Learning from international comparisons
Introduction
Improving the quality of their provision is a priority for all education systems, and while ideas from other systems cannot be guaranteed to work elsewhere, it would be foolish to claim that we cannot learn anything from other education systems, especially those that perform relatively well on international comparisons such as PISA, TIMSS, and PIRLS.
The challenge, of course, is that to learn from other systems, we have to determine which features of those systems contribute to the success or failure of those systems and which are merely idiosyncratic features that have little influence, one way or the other, on the system’s performance. In other words, we need to determine which features of those systems have a causal influence on the system’s performance, and which are merely associations.
In the social sciences, it is frequently argued that the only way to create reliable knowledge about causal influences is through the use of randomized-control trials (RCTs), often termed “the gold standard” for research. Such claims miss two important points. The first is that RCTs tell us only that any differences between the experimental and control groups in that particular experiment are unlikely to be due to chance. To determine whether the same findings apply elsewhere requires careful theorization about whether features in the setting of the experiment are likely to hold elsewhere.

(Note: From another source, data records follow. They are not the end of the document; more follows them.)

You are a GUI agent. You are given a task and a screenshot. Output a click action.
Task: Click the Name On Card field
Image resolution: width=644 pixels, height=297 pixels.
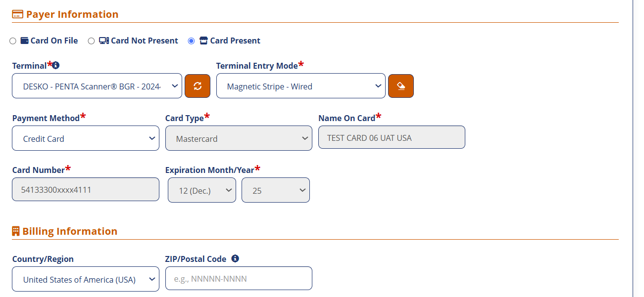point(392,137)
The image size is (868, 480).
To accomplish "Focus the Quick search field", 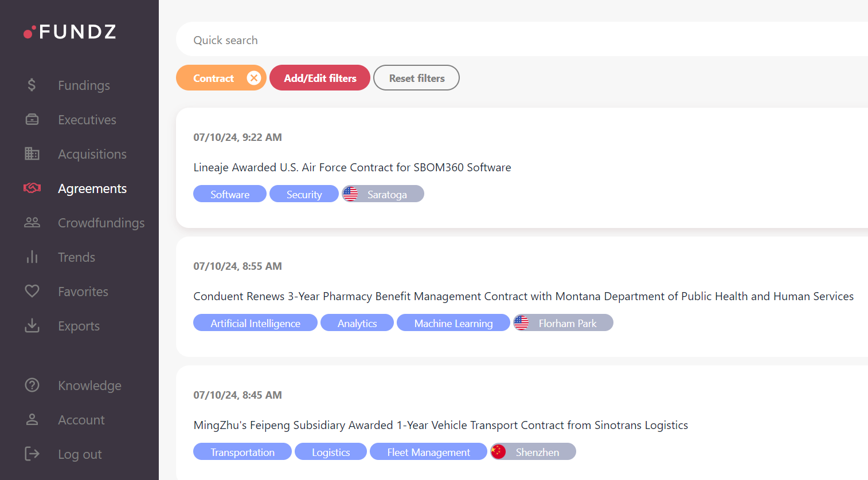I will (x=516, y=40).
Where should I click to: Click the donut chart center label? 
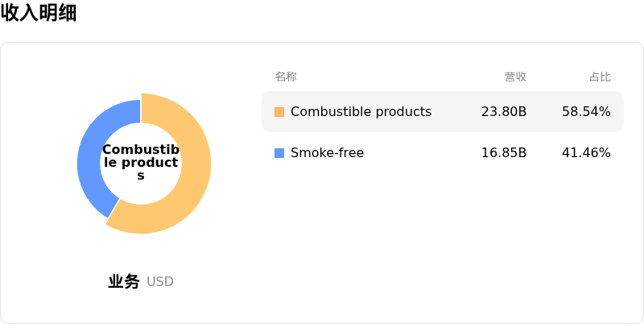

A good example of this is the Tennessee STAR study on class-size, in which Kindergarten students were randomly assigned to classes of 22 to 26, to classes of 13 to 17, or to classes of 22 to 26 with both a teacher and a teacher’s aide. The results suggested that small classes were more effective for at-risk students, and that these benefits were maintained through to the end of high school. However, whether such results would generalize to other elementary schools in Tennessee, let alone elementary schools in other states is open to question due to a feature of the experiment’s design.
To be included in the experiment, elementary schools had to have at least 57 Kindergarten students, so that the three different kinds of groups could be formed. The schools included in the experiment therefore tended to be larger than average for the state, and more likely to be in urban areas (Wiliam, 2019).
The second problem with relying on RCTs as the only way of producing reliable evidence about causal effects is that you end up not being able to say very much. There are many areas, such as the effects of smoking on health, where it would be impossible (or at least highly unethical) to even attempt to conduct an RCT.
Recognizing this, in 1965, Austin Bradford Hill proposed that, in the absence of evidence from RCTs, if there were clear evidence of an association between two variables, there were nine aspects of that association that should be considered in order to determine whether the relationship between the variables was causal in nature (Hill, 1965). Although his concern was with the medical sciences, I believe that these nine aspects of association provide a useful framework for looking at international comparisons, and in particular, for determining which features of an educational system might have a causal impact on the relative educational performance of that system. These nine aspects are discussed in turn below.
1. Strength
If a particular feature of an education system is a primary cause of success as measured by international comparisons, then the relationship should be strong, in that systems where that feature is strong should perform much better than those where the feature is weak. For example, if selectivity into teacher education is suggested as a cause of success, then those jurisdictions where entry into teacher education is highly selective should be much more successful than those in which entry into teacher education is relatively unselective.
2. Consistency
To be regarded as a causal influence on the relative success of a system’s educational performance, a feature must be consistently associated with success. In other words, it should be the case that where the feature is strong, the system is highly likely to be successful, and where the feature is weak or absent, then the system is unlikely to be high performing, at least as measured by international comparisons.
3. Specificity
If a particular feature of an education system is characteristic of, and only of, high performing systems, then this lends support to the conclusion that the feature is a cause of that high performance. This aspect can be regarded as a special case of consistency, where the feature takes on just two values: present and absent.
4. Temporality
One, perhaps obvious, requirement is that to be regarded as having a causal influence, the cause must precede the effect, but in education, it is also necessary to take into account the time-lag in education systems. Changes in the availability of pre-school would be unlikely to affect the results on tests taken by 15-year-olds for at least a decade, although some of the relationships are often difficult to disentangle.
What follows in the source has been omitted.